EXTRAIT
#####
[INFOGRAPHIE] Un évêque mérovingien porte-drapeau du vignoble?

9 novembre 2022

Né vers 580, Didier est issu d’une famille de très haute et puissante origine. Sa vie nous est connue par un ensemble de sources assez exceptionnel pour l’époque, composé d’une correspondance (une trentaine de lettres), d’une partie de son testament et d’un récit de sa vie (Vita) écrit par un moine de Saint-Géry dans le siècle qui a suivi sa mort en 655. Le vin est au cœur de plusieurs épisodes, qui témoignent chacun à leur façon de l’existence d’un grand vignoble commercial en Quercy, autour de la cité épiscopale de Cahors.
#####
DONNÉES EXTRAITES
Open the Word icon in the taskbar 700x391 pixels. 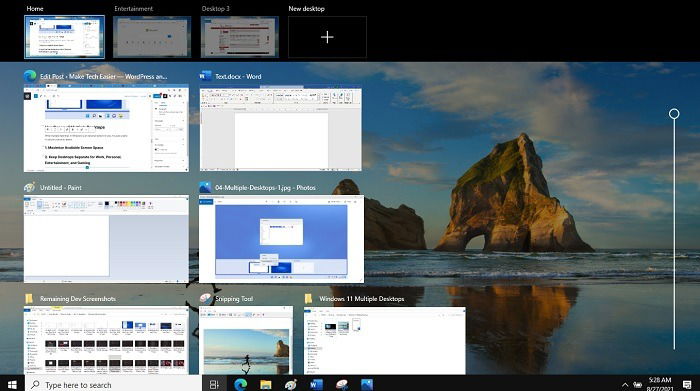point(316,384)
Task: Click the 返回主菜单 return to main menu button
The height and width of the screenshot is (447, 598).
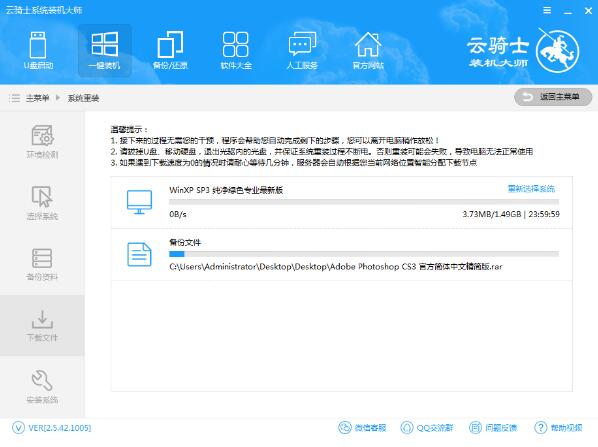Action: tap(553, 97)
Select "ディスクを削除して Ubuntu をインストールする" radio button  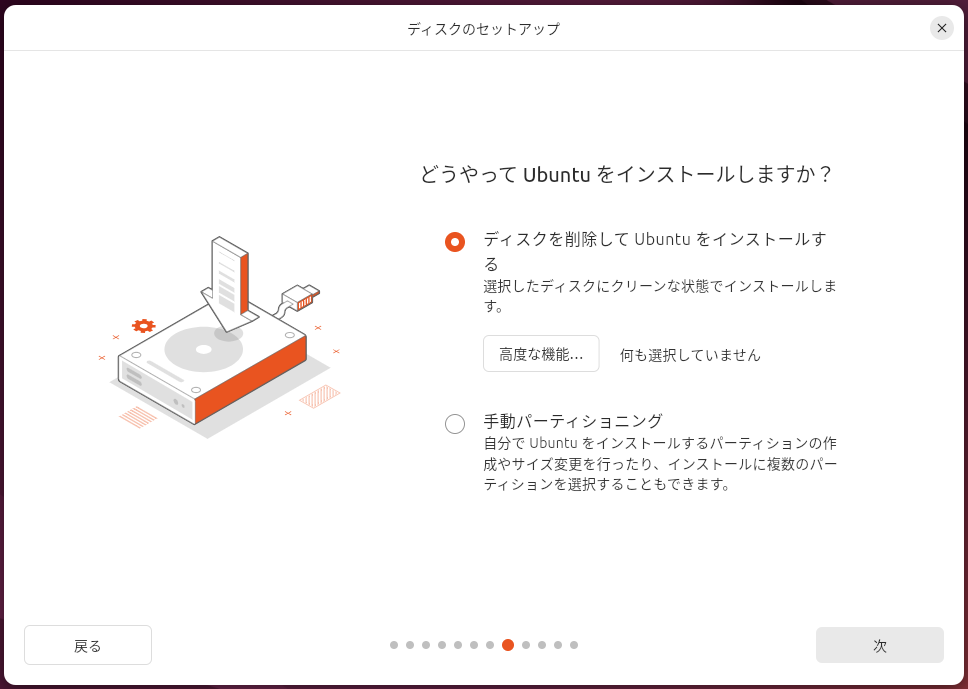tap(455, 242)
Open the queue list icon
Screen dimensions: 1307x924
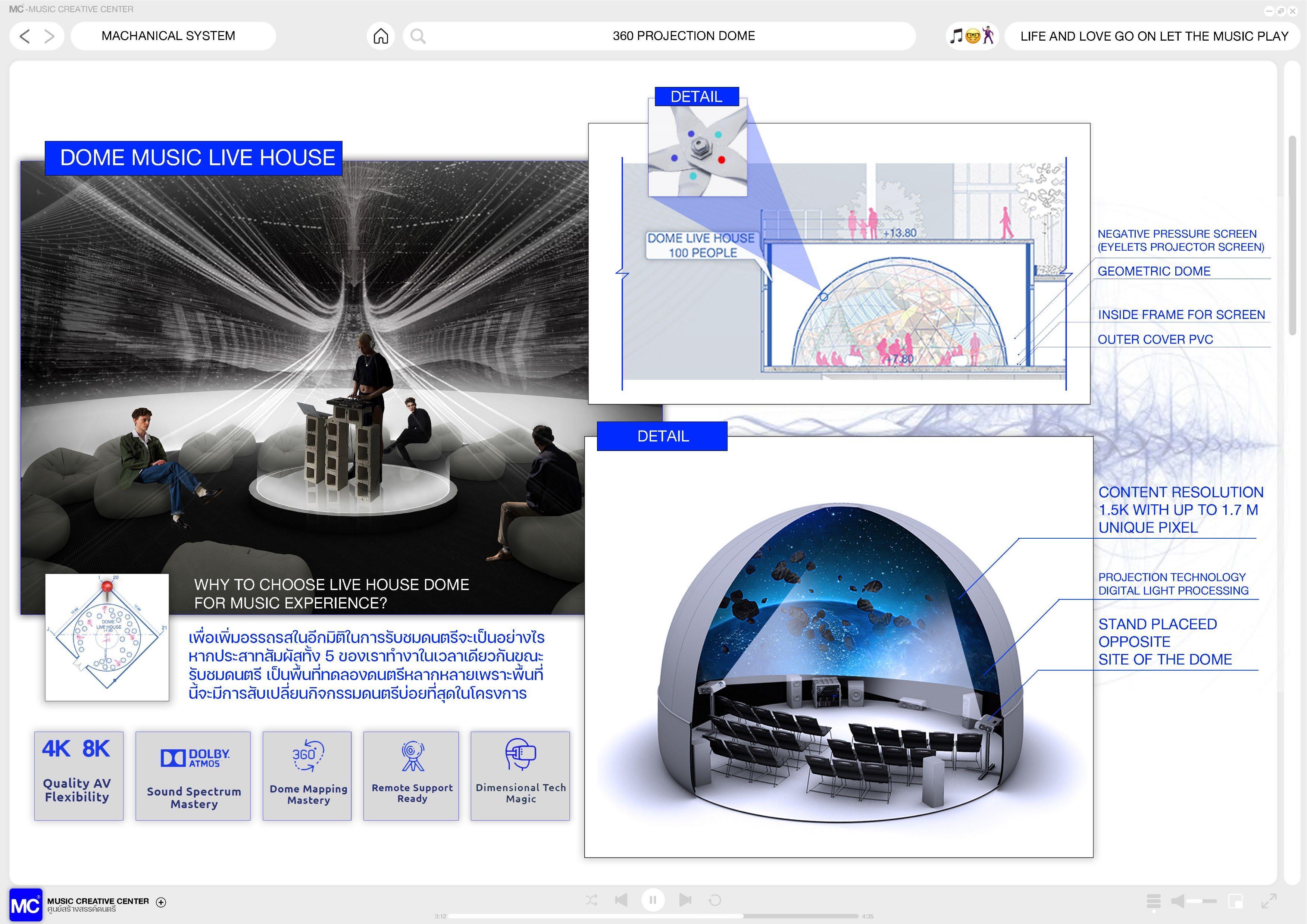pos(1153,900)
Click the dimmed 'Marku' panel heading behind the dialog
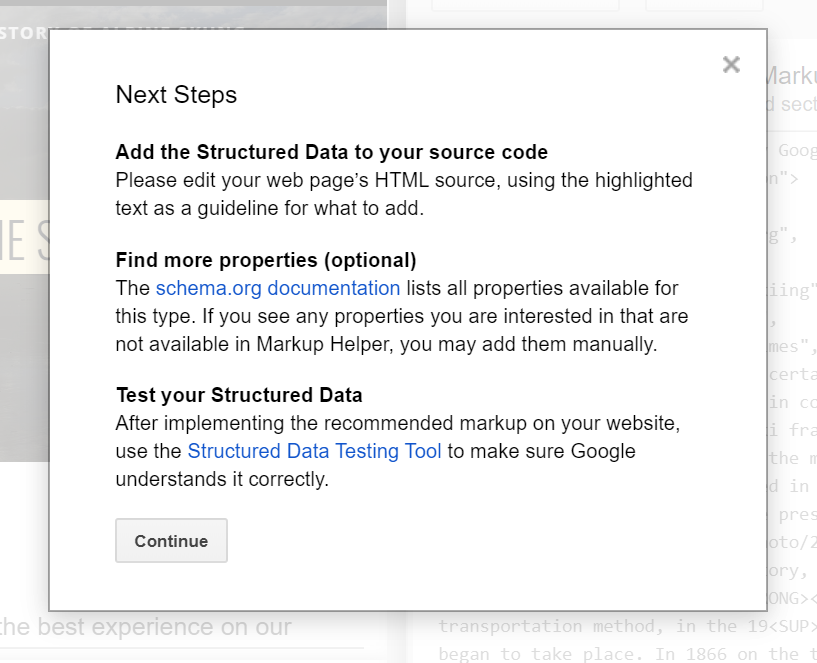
#####
CONSIGNES
1) Répondez en vous appuyant sur l'extrait consacré à Didier :
(a) Vers quelle année Didier est-il né ?
(b) Combien de lettres compte à peu près sa correspondance ?
(c) Autour de quelle cité épiscopale se trouvait le grand vignoble du Quercy ?
2) Recopiez sans rien changer le passage de l'extrait qui part des mots « 9 novembre 2022 » et s'arrête après « épiscopale de Cahors. ».
Les entrées ne servent à rien pour ce travail.

CORRIGÉ
1)
(a) Vers 580.
(b) Une trentaine.
(c) Cahors.

2)
9 novembre 2022

Né vers 580, Didier est issu d’une famille de très haute et puissante origine. Sa vie nous est connue par un ensemble de sources assez exceptionnel pour l’époque, composé d’une correspondance (une trentaine de lettres), d’une partie de son testament et d’un récit de sa vie (Vita) écrit par un moine de Saint-Géry dans le siècle qui a suivi sa mort en 655. Le vin est au cœur de plusieurs épisodes, qui témoignent chacun à leur façon de l’existence d’un grand vignoble commercial en Quercy, autour de la cité épiscopale de Cahors.